ENTRIES SUPPLIED start
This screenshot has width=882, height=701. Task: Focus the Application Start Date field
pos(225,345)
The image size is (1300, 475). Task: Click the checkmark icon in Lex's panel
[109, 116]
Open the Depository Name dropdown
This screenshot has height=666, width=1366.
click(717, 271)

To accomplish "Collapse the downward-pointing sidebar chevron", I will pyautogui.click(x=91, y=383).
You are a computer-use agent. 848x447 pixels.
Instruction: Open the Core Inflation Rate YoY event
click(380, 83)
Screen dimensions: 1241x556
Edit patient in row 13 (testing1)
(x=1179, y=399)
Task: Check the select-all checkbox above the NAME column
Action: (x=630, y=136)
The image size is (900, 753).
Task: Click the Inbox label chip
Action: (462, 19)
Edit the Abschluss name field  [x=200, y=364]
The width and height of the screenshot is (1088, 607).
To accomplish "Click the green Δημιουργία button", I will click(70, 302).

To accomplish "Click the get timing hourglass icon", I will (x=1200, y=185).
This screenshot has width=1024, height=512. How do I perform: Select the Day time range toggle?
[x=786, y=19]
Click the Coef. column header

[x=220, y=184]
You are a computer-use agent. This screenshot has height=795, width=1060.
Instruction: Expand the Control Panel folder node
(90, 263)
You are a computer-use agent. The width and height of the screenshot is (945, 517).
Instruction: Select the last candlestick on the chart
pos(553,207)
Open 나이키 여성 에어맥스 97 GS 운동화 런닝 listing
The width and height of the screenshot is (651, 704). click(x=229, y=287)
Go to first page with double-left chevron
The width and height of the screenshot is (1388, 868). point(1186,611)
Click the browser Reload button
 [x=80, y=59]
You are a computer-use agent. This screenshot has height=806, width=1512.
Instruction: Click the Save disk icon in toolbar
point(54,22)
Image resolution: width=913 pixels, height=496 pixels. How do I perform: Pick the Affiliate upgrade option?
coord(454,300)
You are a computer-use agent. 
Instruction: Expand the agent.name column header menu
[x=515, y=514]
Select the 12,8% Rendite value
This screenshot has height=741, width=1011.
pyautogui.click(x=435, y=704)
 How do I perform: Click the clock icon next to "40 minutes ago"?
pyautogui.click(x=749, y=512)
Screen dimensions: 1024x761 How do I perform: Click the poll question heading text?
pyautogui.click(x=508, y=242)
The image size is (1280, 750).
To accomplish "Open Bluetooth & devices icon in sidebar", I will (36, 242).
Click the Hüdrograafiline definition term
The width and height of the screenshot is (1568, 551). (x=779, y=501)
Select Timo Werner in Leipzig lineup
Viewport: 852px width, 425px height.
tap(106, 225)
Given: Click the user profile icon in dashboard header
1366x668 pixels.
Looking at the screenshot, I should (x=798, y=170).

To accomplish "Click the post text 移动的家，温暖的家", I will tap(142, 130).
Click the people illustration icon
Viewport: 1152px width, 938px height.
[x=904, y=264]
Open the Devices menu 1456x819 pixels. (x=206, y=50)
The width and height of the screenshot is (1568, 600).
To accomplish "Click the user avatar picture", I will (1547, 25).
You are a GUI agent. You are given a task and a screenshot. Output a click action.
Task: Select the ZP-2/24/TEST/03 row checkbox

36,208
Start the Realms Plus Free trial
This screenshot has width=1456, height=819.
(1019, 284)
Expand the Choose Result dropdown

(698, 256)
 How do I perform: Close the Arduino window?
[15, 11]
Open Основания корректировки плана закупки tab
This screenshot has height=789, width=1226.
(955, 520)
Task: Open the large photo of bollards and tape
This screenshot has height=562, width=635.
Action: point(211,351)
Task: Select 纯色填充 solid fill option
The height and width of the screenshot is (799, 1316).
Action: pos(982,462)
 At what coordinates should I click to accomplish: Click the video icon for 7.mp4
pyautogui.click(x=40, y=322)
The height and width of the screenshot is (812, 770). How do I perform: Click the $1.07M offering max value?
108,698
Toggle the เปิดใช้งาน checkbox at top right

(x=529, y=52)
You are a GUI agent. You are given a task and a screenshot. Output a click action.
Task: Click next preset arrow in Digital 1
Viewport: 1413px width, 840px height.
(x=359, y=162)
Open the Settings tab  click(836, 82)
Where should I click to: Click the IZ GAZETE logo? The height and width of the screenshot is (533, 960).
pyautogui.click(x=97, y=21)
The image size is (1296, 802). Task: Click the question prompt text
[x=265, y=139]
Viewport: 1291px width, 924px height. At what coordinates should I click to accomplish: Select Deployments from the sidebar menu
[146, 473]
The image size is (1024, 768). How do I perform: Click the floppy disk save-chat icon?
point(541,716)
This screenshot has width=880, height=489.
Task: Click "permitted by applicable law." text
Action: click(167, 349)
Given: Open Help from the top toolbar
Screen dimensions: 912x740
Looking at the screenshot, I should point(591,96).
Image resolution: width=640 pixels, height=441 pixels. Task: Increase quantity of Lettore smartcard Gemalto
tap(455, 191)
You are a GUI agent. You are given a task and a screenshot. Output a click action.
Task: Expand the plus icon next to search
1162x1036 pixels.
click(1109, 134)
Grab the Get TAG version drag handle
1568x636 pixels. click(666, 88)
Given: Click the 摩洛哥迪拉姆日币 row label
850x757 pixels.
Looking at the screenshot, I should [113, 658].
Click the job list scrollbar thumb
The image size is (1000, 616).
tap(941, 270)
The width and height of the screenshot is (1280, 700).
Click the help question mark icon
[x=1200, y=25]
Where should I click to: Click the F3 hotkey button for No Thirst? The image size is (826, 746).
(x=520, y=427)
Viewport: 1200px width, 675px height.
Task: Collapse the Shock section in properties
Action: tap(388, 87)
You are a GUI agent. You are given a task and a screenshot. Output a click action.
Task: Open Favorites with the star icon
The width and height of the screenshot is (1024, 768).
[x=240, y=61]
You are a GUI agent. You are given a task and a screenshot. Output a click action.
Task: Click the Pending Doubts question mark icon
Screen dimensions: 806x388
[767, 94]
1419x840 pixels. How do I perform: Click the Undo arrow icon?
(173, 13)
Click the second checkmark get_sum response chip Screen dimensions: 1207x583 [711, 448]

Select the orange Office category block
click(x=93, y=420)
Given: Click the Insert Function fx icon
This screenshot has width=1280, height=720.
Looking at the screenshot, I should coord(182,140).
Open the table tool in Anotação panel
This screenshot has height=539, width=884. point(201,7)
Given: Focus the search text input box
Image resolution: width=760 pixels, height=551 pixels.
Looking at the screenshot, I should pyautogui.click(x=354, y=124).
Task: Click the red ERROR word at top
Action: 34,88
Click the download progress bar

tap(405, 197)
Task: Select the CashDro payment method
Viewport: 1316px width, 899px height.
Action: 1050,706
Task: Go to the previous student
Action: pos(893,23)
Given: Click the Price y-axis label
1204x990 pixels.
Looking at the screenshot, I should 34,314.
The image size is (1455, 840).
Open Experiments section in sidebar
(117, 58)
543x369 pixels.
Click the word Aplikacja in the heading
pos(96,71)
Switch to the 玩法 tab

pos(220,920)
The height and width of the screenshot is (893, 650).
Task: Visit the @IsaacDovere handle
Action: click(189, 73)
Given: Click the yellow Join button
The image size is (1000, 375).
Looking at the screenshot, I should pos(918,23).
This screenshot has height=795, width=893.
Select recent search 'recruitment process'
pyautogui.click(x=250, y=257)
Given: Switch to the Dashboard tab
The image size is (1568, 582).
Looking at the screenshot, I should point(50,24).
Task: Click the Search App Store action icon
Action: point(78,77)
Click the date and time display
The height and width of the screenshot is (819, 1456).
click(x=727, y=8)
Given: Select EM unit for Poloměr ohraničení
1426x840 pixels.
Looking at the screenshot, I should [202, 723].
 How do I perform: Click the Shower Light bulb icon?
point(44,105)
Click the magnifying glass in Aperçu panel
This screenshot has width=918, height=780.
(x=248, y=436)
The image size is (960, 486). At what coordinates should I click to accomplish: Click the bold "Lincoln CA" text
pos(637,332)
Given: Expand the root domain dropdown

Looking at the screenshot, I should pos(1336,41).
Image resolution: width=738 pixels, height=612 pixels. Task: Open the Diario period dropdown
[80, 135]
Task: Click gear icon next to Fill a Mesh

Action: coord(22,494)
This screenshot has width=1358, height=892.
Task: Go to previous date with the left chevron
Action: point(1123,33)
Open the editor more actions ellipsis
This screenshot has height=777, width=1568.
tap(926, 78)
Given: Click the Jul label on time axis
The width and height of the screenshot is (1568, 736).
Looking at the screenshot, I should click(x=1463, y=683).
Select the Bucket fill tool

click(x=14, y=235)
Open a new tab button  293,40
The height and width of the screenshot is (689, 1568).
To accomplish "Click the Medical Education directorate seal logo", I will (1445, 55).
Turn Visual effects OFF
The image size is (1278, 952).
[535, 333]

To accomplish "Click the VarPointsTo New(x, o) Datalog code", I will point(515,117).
ENTRIES SUPPLIED end
**WHAT TO PRODUCE**
Please give the lines of the records starting at the line containing "Task: Select 纯色填充 solid fill option" and ending at the line containing "[x=1200, y=25]" again, substituting "Window" for "Viewport" and leaving everything else unchanged.

**EXERCISE RESPONSE**
Task: Select 纯色填充 solid fill option
The height and width of the screenshot is (799, 1316).
Action: pos(982,462)
 At what coordinates should I click to accomplish: Click the video icon for 7.mp4
pyautogui.click(x=40, y=322)
The height and width of the screenshot is (812, 770). How do I perform: Click the $1.07M offering max value?
108,698
Toggle the เปิดใช้งาน checkbox at top right

(x=529, y=52)
You are a GUI agent. You are given a task and a screenshot. Output a click action.
Task: Click next preset arrow in Digital 1
Window: 1413px width, 840px height.
(x=359, y=162)
Open the Settings tab  click(836, 82)
Where should I click to: Click the IZ GAZETE logo? The height and width of the screenshot is (533, 960).
pyautogui.click(x=97, y=21)
The image size is (1296, 802). Task: Click the question prompt text
[x=265, y=139]
Window: 1291px width, 924px height. At what coordinates should I click to accomplish: Select Deployments from the sidebar menu
[146, 473]
The image size is (1024, 768). How do I perform: Click the floppy disk save-chat icon?
point(541,716)
This screenshot has width=880, height=489.
Task: Click "permitted by applicable law." text
Action: click(167, 349)
Given: Open Help from the top toolbar
Screen dimensions: 912x740
Looking at the screenshot, I should point(591,96).
Image resolution: width=640 pixels, height=441 pixels. Task: Increase quantity of Lettore smartcard Gemalto
tap(455, 191)
You are a GUI agent. You are given a task and a screenshot. Output a click action.
Task: Expand the plus icon next to search
1162x1036 pixels.
click(1109, 134)
Grab the Get TAG version drag handle
1568x636 pixels. click(666, 88)
Given: Click the 摩洛哥迪拉姆日币 row label
850x757 pixels.
Looking at the screenshot, I should [113, 658].
Click the job list scrollbar thumb
The image size is (1000, 616).
tap(941, 270)
The width and height of the screenshot is (1280, 700).
Click the help question mark icon
[x=1200, y=25]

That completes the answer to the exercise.